TEXTO FORNECIDO:
+ + + +

(O registro de imóveis e os títulos materiais inscritíveis – Segunda parte)
 
699. Bem se avista por suas mesmas denominações, que o  título em acepção formal (dictum, narratio, documentum, instrumentum) é uma dada forma do título em sentido material (causa jurídica, fato, ato, negócio jurídico, actum). Tal dictum é uma sobreforma do actum, uma vez que este, em geral preexistente, já possui uma forma anterior; vale dizer, que o dictum é uma causa formal ou sobrecausa do mesmo gênero da causa anterior determinante do actum. O que faz o título em sentido formal é exatamente dar nova forma a um fato, ato ou negócio antecedente; e que, pois, se se diz preexistente é porque já transcendera suas causas.
 
Esse papel sobrecausativo do título em sentido formal põe-lhe à mostra uma essencial limitação, tal como a refere, reportando-se ao tabelião de notas, a doutrina de Juan Vallet: “El dictum o narratio es propio del notario. Éste es su autor, aunque sea un autor especial y específico. No puede narrar lo que quiere –como el novelista– ni subjetivamente lo que objetivamente refiere –como el historiador o expositor científico–, sino sólo lo que ha de decir de conformidad a su función”. Em outros termos, a narratio deve conformar-se com o actum: o dictum deve ser uma luz projetada sobre um fato, um ato ou um negócio já concluídos ou só então rematados; é como que uma illuminatio obiecti, destinando-se frequentemente a tornar claras as vontades contratantes claritas voluntatum.
 
A formalização do dictum pode visar a diferentes fins especiais (Pachioni). Pode almejar-se com a instrumentação (i) o pontual escopo documentativo de uma prova de contrato já concluído; ou (ii) a só fixação jurídica de um acordo precedente; ou (iii) firmar-lhe o conteúdo definitivo;  ou (iv) dar-lhe a forma ad solemnitatem (incluso a de um negócio prometido pactum de contrahendo: cf. Vallet). Em qualquer dessas espécies e abdicando, aqui, brevitatis causa, das candentes discussões acerca das teses da renovatio contractus, do caráter interpretativo do dictum, do de seus fins confessório ou novatório cēt., não se pode menosprezar a relevância do instrumentum, enquanto tal, é dizer: com abstração de seu conteúdo material (actum), como fator de asseguração jurídica, o que põe em saliência a importância do documento notarial e sua vantagem manifesta diante do documento particular.

+ + + +

MATERIAL:

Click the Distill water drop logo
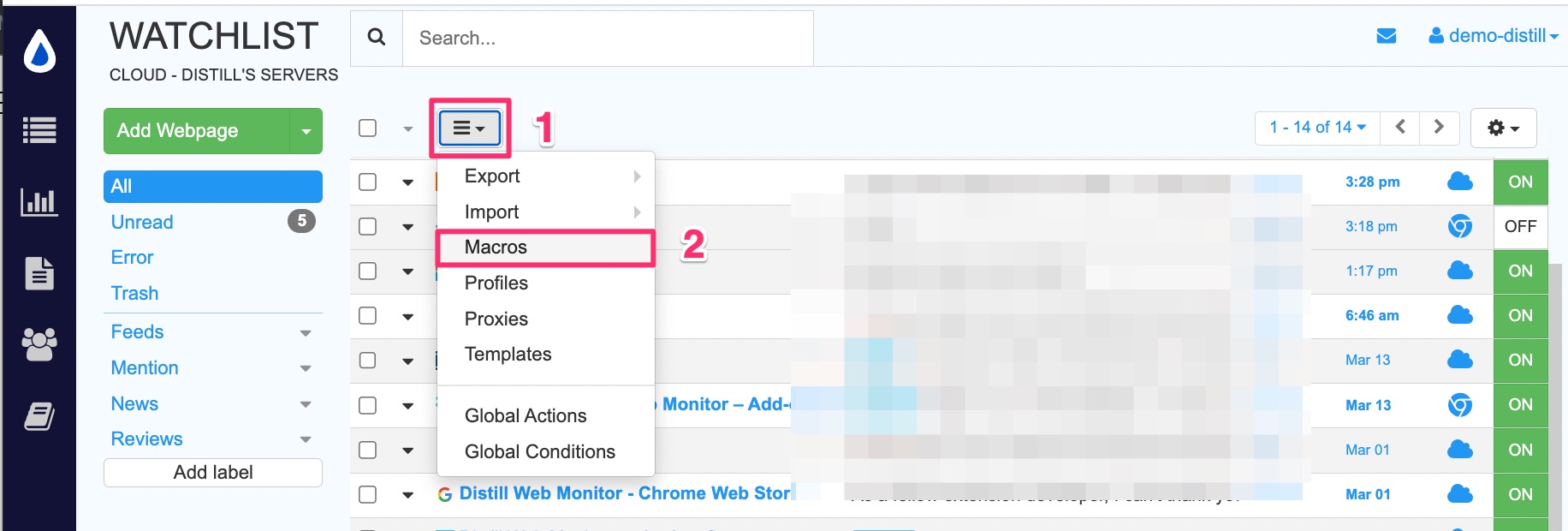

+ + + +

OBJETIVO 1:
Responda às perguntas abaixo com base no texto sobre os títulos inscritíveis no registro de imóveis:
(a) De que o título em acepção formal é uma dada forma?
(b) Segundo a doutrina de Juan Vallet citada no texto, a quem é próprio o dictum ou narratio?
(c) Qual é o quarto fim especial da formalização do dictum enumerado no texto?
OBJETIVO 2:
Por favor, escreva a continuação do texto sobre os títulos inscritíveis no registro de imóveis, a partir do último parágrafo apresentado.

RESPOSTA 1:
(a) Do título em sentido material (causa jurídica, fato, ato, negócio jurídico, actum).
(b) Ao notário.
(c) Dar-lhe a forma ad solemnitatem, incluída a de um negócio prometido (pactum de contrahendo).

RESPOSTA 2:
De começo, observe-se, com a lição de Núñez Lagos, que, à falta de unitariedade, o documento privado, por si só, não é eficaz em ato, mas apenas em potência, demandando uma atuação adicional: a do notário que lhe agregue o reconhecimento das firmas de seus autores (assim, o título particular é heterôntico, pois sua eficácia depende de um elemento adicional recognoscente). Já o documento notarial é dotado de unitariedade, e sua eficácia não exige  complemento: é um hortus conclusus, assim o disse Núñez Lagos, um instrumento claustral.
 
Não é só (nem principalmente) isto o que avantaja o documento notarial em face do título privado, pois este último o documento particular está no grau ínfimo da segurança jurídica documentária. É que se trata, na lição de Vallet, de um documento redigido sem necessário assessoramento de um jurista que indague, compreenda, interprete e ajuste as vontades contratantes ao ordenamento jurídico. A congregação notarial das funções de assessoramento, conselho (em que se inclui o eminente papel do cavere) e de textualização põem já em evidência as reconhecidas vantagens da documentação pública. Mas a elas deve ainda atrair-se a dação da fé pública, o testemunho qualificado do notário, o que torna indisputável sua vantagem em relação aos documentos particulares.
 
700.  Disse bem Vallet estar neste somatório de funções descortinado o binômio auctoritas-potestas próprio dos notários (e dos registradores públicos). Com efeito, são eles tanto profissionais de direito (juristas, exercentes de arte liberal), quanto delegatários de fé pública, ou seja, aqui, detentores de uma potestas neles delegada pelo estado; ali, titulares de uma auctoritas da qual se abandeiram, por motivos históricos, e em que devem lealmente perseverar.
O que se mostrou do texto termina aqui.